Please filter the entries for the word "Given" and copy every line that has it.

Entries taken from a collection:
▬▬▬

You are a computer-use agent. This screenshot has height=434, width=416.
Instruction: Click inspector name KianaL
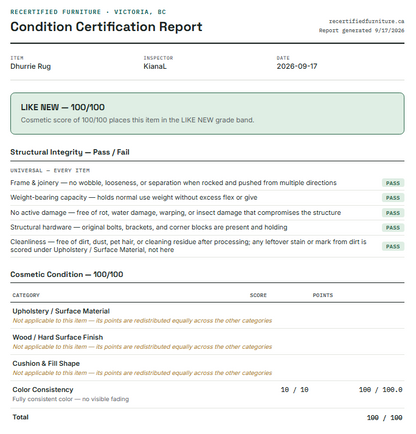(x=155, y=66)
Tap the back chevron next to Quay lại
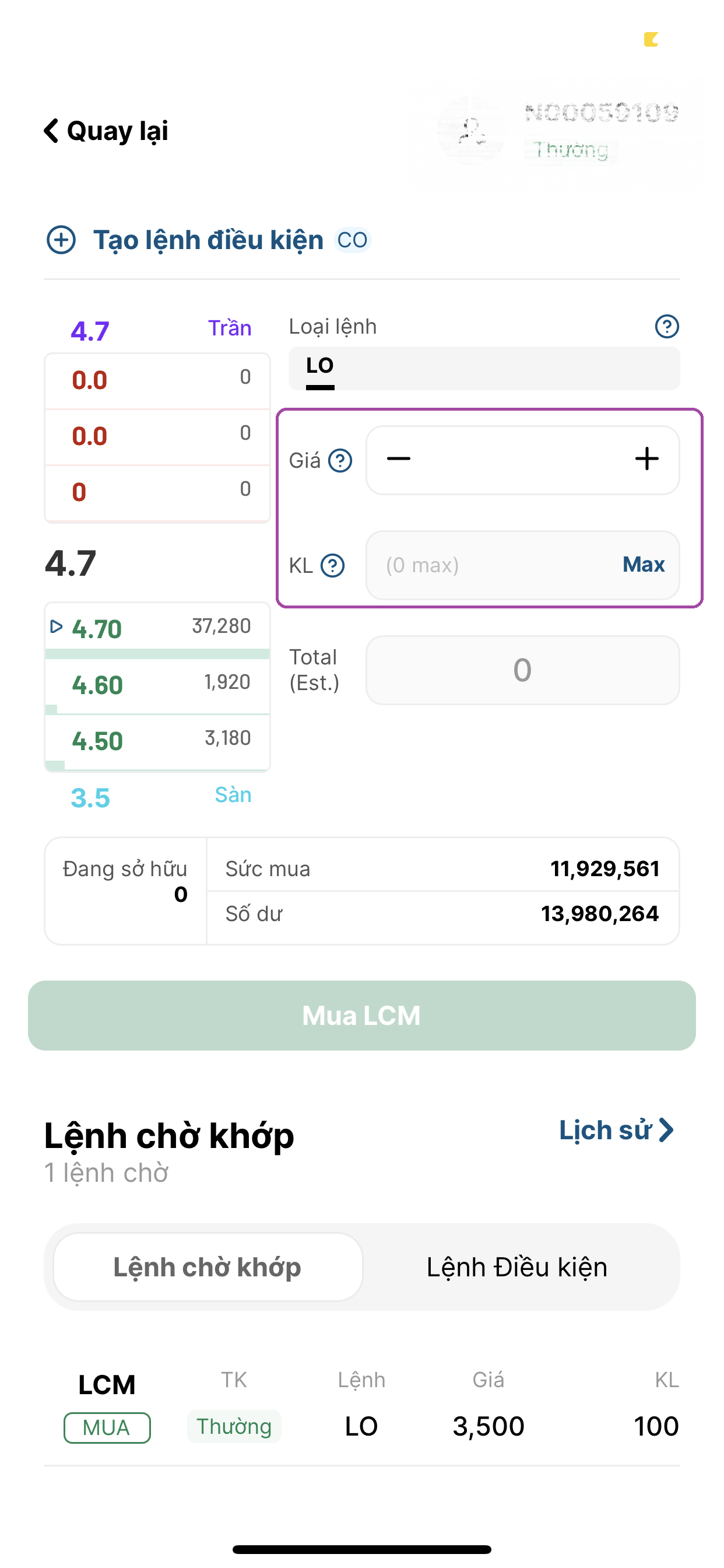Image resolution: width=724 pixels, height=1568 pixels. (x=52, y=131)
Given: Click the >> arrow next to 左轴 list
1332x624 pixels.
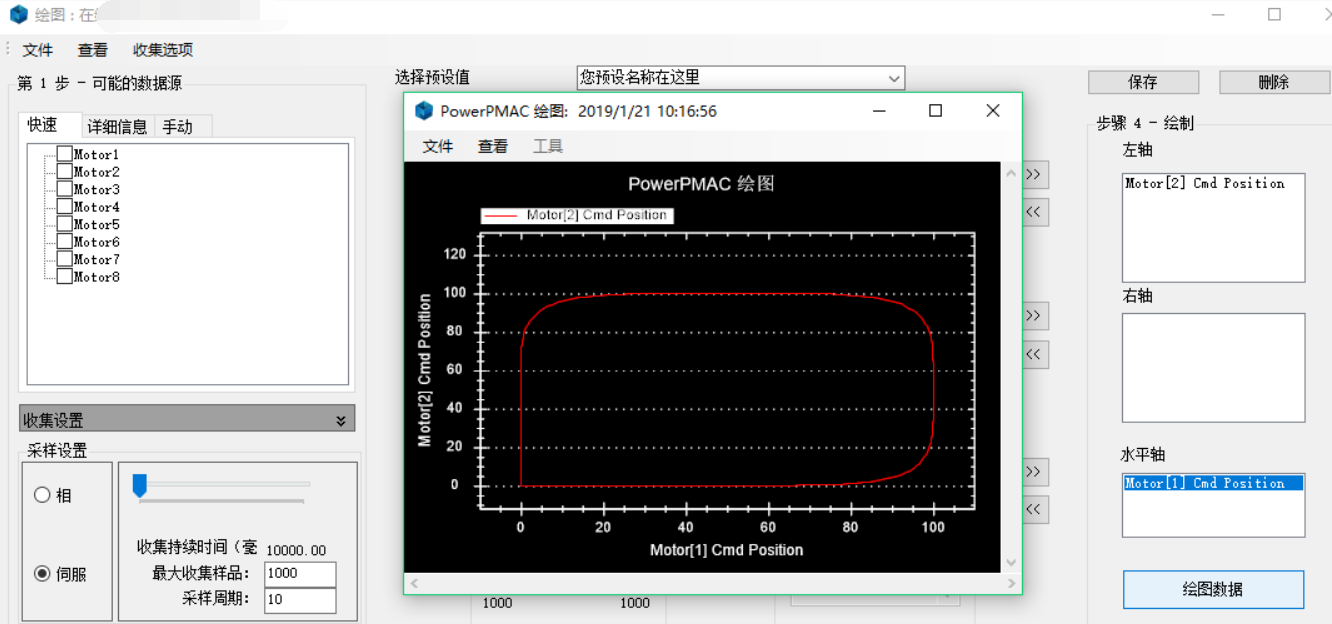Looking at the screenshot, I should point(1035,174).
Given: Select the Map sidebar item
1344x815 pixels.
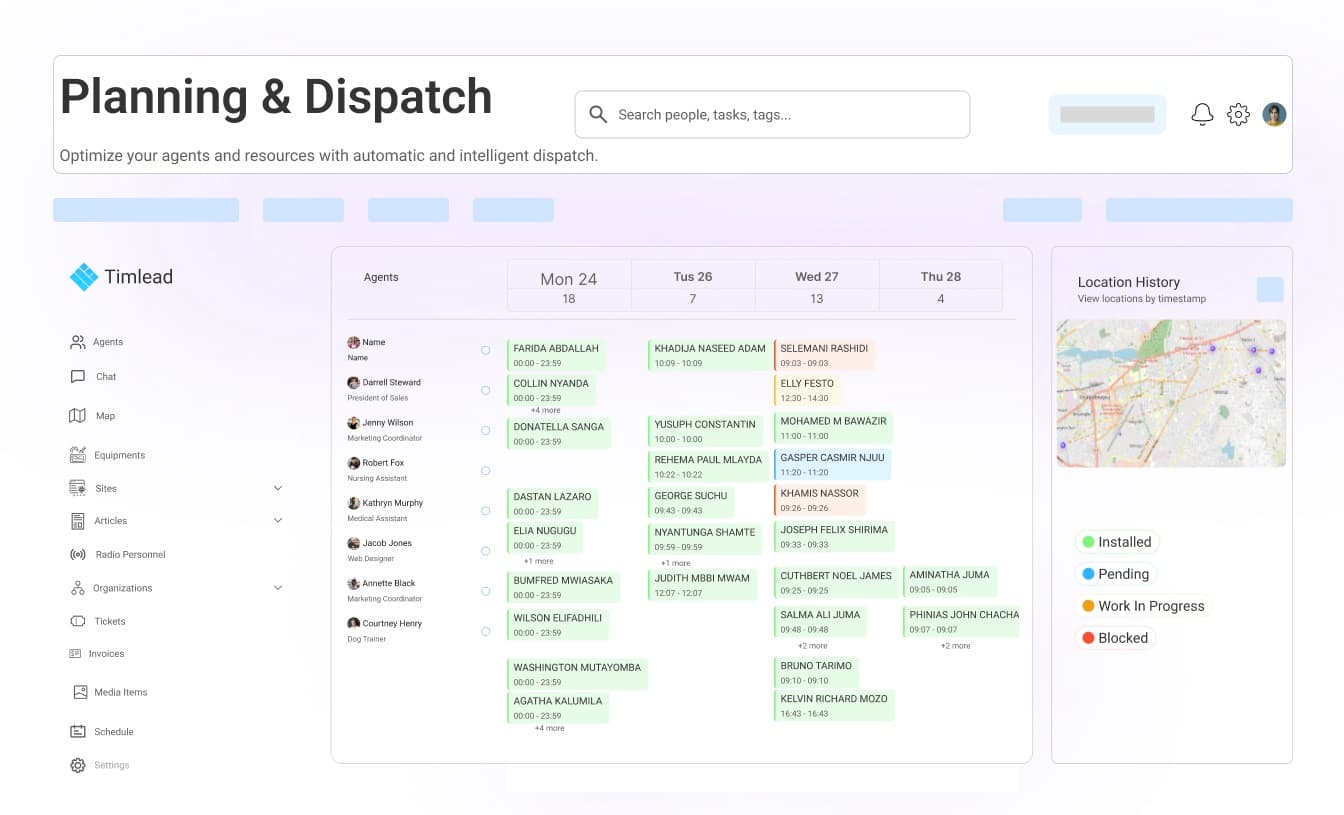Looking at the screenshot, I should pyautogui.click(x=103, y=415).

▬▬▬

Written response:
Given: Click the >> arrow next to 左轴 list
Given: Select the Map sidebar item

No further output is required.